[gem5-users] Re: GCN3/hip constant memory

2020-08-18 Thread Matt Sinclair via gem5-users
Hi Dan,

Attempting to answers your questions in order:

- Yes, by data cache I meant a global memory array.  You've highlighted the
issue exactly though, by making the array a global memory array instead, it
will now be subject to thrashing with other global memory data.  You could
try experimenting on a real GPU though to see what the performance hit is.
That might help you decide if it's worth adding the support.

- I am not an expert in the SQC (Tony and Brad, CC'd, are) but I believe it
only is used for a) instructions and b) scalars.  I am not aware of a way
to put non-scalar data in it.

- I'm not sure if shared memory here is referring to the traditional shared
memory like in CPUs (e.g., the global memory) or what NVIDIA refers to as
shared memory (e.g., the per-CU scratchpads)?  If it's the traditional
definition of shared memory, then it resides in the standard main memory
place, and flows through the caches to the cores.  If you meant the
scratchpads, AMD refers to those as local data stores (LDSs), and they are
co-located with the CUs (e.g., Figure 2 in
https://ieeexplore.ieee.org/document/8327041).

Hope this helps,
Matt

On Tue, Aug 18, 2020 at 12:32 PM Daniel Gerzhoy 
wrote:

> Matt,
>
> Thanks for the detailed response. Yeah that sounds pretty involved, I
> probably won't go down that path unless I see no other way.
>
> When you say the data cache do you mean make it a global memory array?
> This is actually what I already have, and I wanted to keep the "constant"
> data from getting evicted by other global memory data.
>
> How does the SQC work in terms of data rather than instructions?
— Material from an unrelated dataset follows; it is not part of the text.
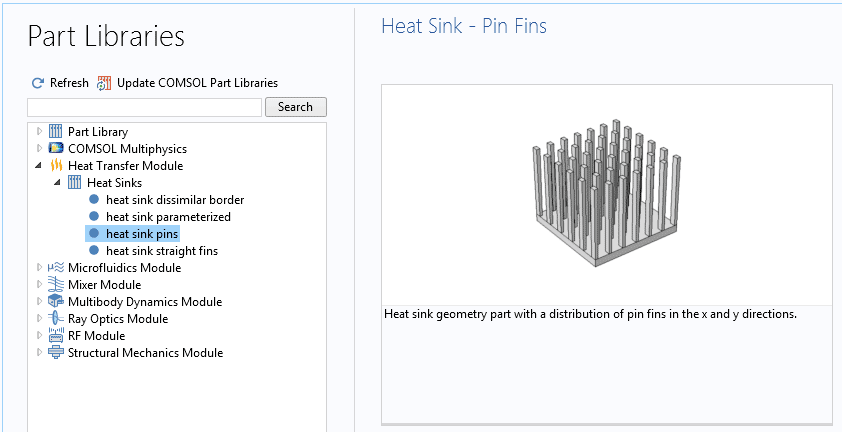842x432 pixels.
Task: Click the Heat Transfer Module flame icon
Action: pos(55,166)
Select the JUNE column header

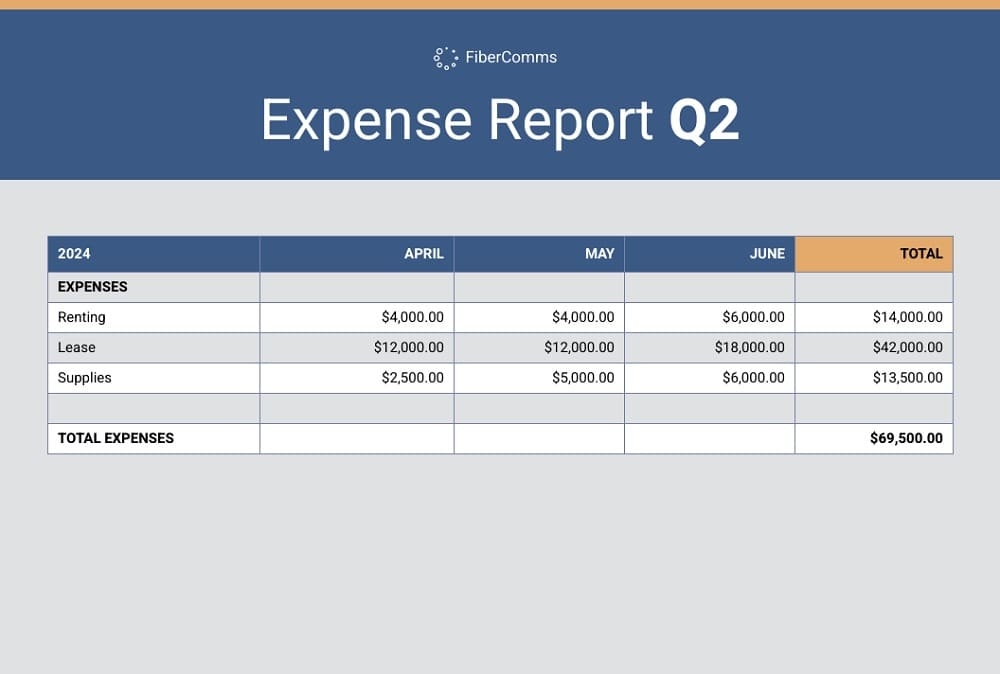tap(767, 254)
Could I
> have data go in the SQC?
>
> On that note, where does "Shared" memory reside?
>
> Thanks,
>
> Dan
>
> On Tue, Aug 18, 2020 at 12:41 PM Matt Sinclair via gem5-users <
> gem5-users@gem5.org> wrote:
>
>> Hi Dan,
>>
>> Tony will have to confirm, but I believe AMD didn’t add support for
>> constant memory because none of the applications they looked at used it.
>> The mincore error is kind of a catch all, saying that something bad
>> happened and you went down a failure path.
>>
>> Assuming the above is correct, if you wanted to add support for constant
>> memory, you’d need to start by adding the appropriate syscall support.  I
>> suspect the reason you are hitting the mincore error is because your
>> program attempted to run an unimplemented syscall and didn’t know what to
>> do.  If you want to go down this route, I would suggest running with a
>> debug build of gem5 and using gdb to try and trace back where the mincore
>> failure is coming from, but from personal experience I can tell you this is
>> not always 100% effective.  Another other option would be to use gdb in the
>> application itself and step through it, seeing what ioctls the
>> hipMemcpyToSymbol is using under the hood.  Anyways, in gem5 you would also
>> need to instantiate a separate constant cache and connect that to the
>> existing memory hierarchy in the appropriate places.  So, as you can
>> probably tell, this will likely be a fairly intensive process to get
>> working though.
>>
>> The alternative would be to change your program to use the data cache for
>> the array instead of using the constant cache.  This would potentially hurt
>> the performance of the application, but wouldn’t require adding any new
>> features to the simulator.
>>
>> To answer your other questions more directly:
>>
>> - the constant memory allocations shouldn’t go to the scalar cache or
>> data cache.  It uses a separate cache, the constant cache.  If you look at
>> slides on GCN3 (e.g., slide 23 of:
>> https://gpuopen.com/wp-content/uploads/2019/08/RDNA_Architecture_public.pdf
>> or Figure 1.1 in
>> http://developer.amd.com/wordpress/media/2013/12/AMD_GCN3_Instruction_Set_Architecture_rev1.1.pdf),
>> you’ll see a separate cache from the I$, D$, and scalar cache for constants.
>> - See slide 60:
>> http://www.m5sim.org/wiki/images/1/19/AMD_gem5_APU_simulator_isca_2018_gem5_wiki.pdf
>> for the SQC explanation.
>>
>> Thanks,
>> Matt
>>
>> On Tue, Aug 18, 2020 at 8:37 AM Daniel Gerzhoy via gem5-users <
>> gem5-users@gem5.org> wrote:
>>
>>> Hey all,
>>>
>>> Is there a way to use constant memory in the GPU Model right now?
>>>
>>> Using the
>>>
>>> *__constant__ float variable[SIZE];*
>>>
>>> and
>>>
>>> *hipMemcpyToSymbol(...)*
>>>
>>> results in a
>>>
>>> *fatal: syscall mincore (#27) unimplemented.*
>>>
>>> I've been looking through the code to find a way, but I haven't yet.
>>> I guess a clarifying question might be: which cache does constant memory
>>> go to? the SQC? Scalar Cache? (Those two actually seem to have the same
>>> controller)
>>>
>>> Thanks,
>>>
>>> Dan Gerzhoy
>>>
>>>
>>> ___
>>>
>>> gem5-users mailing list -- gem5-users@gem5.org
>>>
>>> To unsubscribe send an email to gem5-users-le...@gem5.org
>>>
>>> %(web_page_url)slistinfo%(cgiext)s/%(_internal_name)s
>>
>> 

[gem5-users] Re: GCN3/hip constant memory

2020-08-18 Thread Daniel Gerzhoy via gem5-users
Matt,

Thanks for the detailed response. Yeah that sounds pretty involved, I
probably won't go down that path unless I see no other way.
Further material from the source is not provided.